There is something of an urban legend that Boeing deliberately used the Sonic Cruiser to trick Airbus into building the A380 and pouring billions of dollars into a project that was doomed to huge costs and moderate sales. I came across it most recently doing an online Strategic Management course from the Copenhagen Business School. The course director, Robert Austin, mentioned it as a classic example of a strategic ploy by one company to trick another, despite it by his own admission not having been confirmed by either side. Which got me thinking, could it be really true?
The Case for it being a Trick
For those who don’t know, the Boeing Sonic Cruiser was going to be a mid-sized high-subsonic speed aircraft, cruising around Mach 0.98. It featured a daring design and was seen as the next big thing from Boeing. Here’s the launch video:
I find the video interesting for four reasons:
- Mulally seems to lack enthusiasm and conviction while launching a new innovative multibillion dollar programme
- The civil aerospace industry is somewhat risk-averse. The development costs for new aircraft are in the billions of dollars and the returns typically come after years of production. The most innovative civil airliner ever, Concorde, was a financial catastrophe. Yet here is the Boeing CEO calmly betting the future of his company to develop a bizarre looking aircraft for an unproven market need (greater speed).
- At 2:01 he even says “will it be of interest for the next couple of years”, why is he thinking so short-term?
- Finally he mentions that “the engine-technology” needed for the project has finally arrived. This is ironically the inverse of what is true- the engine technology has been around for years. Just look at Aerion’s original plans to build a supersonic business jet using JT8Ds engines from 1960s subsonic airliners. What was missing (and still is) is any desire by an airline to pay more for an aircraft that only flies 15% faster.
Clearly all is not what it seems.

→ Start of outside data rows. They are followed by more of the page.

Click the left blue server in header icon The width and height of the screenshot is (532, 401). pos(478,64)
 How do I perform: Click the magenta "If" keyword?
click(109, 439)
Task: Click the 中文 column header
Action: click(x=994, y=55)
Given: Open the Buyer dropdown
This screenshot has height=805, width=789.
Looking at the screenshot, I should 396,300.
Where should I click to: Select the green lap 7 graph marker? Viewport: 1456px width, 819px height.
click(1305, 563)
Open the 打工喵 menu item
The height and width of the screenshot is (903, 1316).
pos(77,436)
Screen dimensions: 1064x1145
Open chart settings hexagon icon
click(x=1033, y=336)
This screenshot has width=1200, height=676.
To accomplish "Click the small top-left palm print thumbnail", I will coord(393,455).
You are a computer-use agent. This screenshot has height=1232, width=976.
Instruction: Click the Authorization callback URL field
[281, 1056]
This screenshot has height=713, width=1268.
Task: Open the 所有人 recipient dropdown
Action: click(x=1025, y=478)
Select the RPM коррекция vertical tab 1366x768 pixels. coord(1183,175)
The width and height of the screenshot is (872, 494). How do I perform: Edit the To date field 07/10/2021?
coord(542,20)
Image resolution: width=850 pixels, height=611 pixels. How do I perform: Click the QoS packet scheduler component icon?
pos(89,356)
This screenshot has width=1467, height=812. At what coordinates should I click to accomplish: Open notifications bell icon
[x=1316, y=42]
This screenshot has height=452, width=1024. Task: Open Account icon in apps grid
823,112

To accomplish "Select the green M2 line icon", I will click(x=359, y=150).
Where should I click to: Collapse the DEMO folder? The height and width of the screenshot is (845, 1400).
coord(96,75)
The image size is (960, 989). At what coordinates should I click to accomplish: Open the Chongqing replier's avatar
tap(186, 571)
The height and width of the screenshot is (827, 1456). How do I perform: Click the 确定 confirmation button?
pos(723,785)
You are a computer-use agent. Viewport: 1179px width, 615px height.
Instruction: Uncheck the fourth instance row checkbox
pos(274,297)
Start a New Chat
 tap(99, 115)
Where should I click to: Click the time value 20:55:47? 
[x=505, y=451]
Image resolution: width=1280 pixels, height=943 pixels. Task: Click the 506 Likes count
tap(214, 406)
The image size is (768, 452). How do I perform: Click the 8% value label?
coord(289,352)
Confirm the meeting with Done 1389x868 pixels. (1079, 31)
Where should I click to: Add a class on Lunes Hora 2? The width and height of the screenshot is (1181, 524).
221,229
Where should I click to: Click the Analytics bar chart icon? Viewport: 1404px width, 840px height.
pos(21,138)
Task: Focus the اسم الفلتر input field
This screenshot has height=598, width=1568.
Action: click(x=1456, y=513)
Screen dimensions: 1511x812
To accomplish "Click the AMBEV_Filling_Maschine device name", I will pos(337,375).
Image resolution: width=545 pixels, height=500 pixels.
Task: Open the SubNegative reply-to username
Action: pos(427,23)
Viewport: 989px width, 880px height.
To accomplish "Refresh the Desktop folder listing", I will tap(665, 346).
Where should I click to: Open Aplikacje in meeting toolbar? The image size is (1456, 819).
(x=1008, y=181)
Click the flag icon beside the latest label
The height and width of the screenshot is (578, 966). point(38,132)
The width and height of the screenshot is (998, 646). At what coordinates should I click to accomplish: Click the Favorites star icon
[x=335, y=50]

Was Boeing trying to fool Airbus into committing to the A380? Boeing abruptly cancelled the project a few months after A380 production started and went on to develop the more conventional 7E7 (eventually 787), which has outsold the A380 about 4:1.
What Doesn’t Square
What no proponent of the ploy theory can explain is exactly how the Sonic Cruiser was meant to push the A380. The Sonic Cruiser and the A380 are very different aircraft and it is difficult to see the launching of one as directly influencing the launching of the other.
Although Airbus and Boeing have had differing predictions of how many aircraft will be sold and of what size, both forecast high future sales in the mid-sized airliner market. The Sonic Cruiser and 787 both lie in this mid-size sector, along with several other established Airbus and Boeing types, and the normal reaction to a new aircraft is to develop a direct competitor (A350 for the 787, 737MAX for the A320neo etc.). It is therefore unclear why Boeing’s new push into the well-establish mid-sized market would induce Airbus to build an aircraft as large as the A380.
Surely if Boeing wanted to trick Airbus into investing into the A380 the best way would be to announce it was also considering a similar plan (to spur Airbus forward), or to leave an obvious gap in the market by announcing plans to scale back production and support of the larger Boeing aircraft?
However the final blow to the ploy theory weighs 488T and is 76m (250ft) long. Even before completing the 787, Boeing launched the second largest passenger plane in history, the Boeing 747-8 in 2005. If Boeing thought the A380 was such a bad idea, why did they build their own “superjumbo”? The 747-8 has sold even worse than the A380, managing just 51 passenger version sales (more for the freighter) and Boeing subsequently announced a $1bn write-down on the programme.
So What is Going On?
I think many people correctly see that the Sonic Cruiser was never meant to be built, but misunderstand at who it was aimed. With the launch of the A380, Boeing was for the first time cast out of the media-spotlight by its younger competitor. The Sonic Cruiser was a ploy for the world media to cover a natural gap in new programmes at Boeing and hold world attention with a project that demonstrated Boeing was an innovative company that was not being outpaced by its rival. As soon as the technology to launch the 787 was ready the Sonic Cruiser “programme” could be (and was) called off. But the idea that Boeing pushed Airbus into building the A380 with the Sonic Cruiser is a step too far, which lacks evidence and plausibility when closely examined.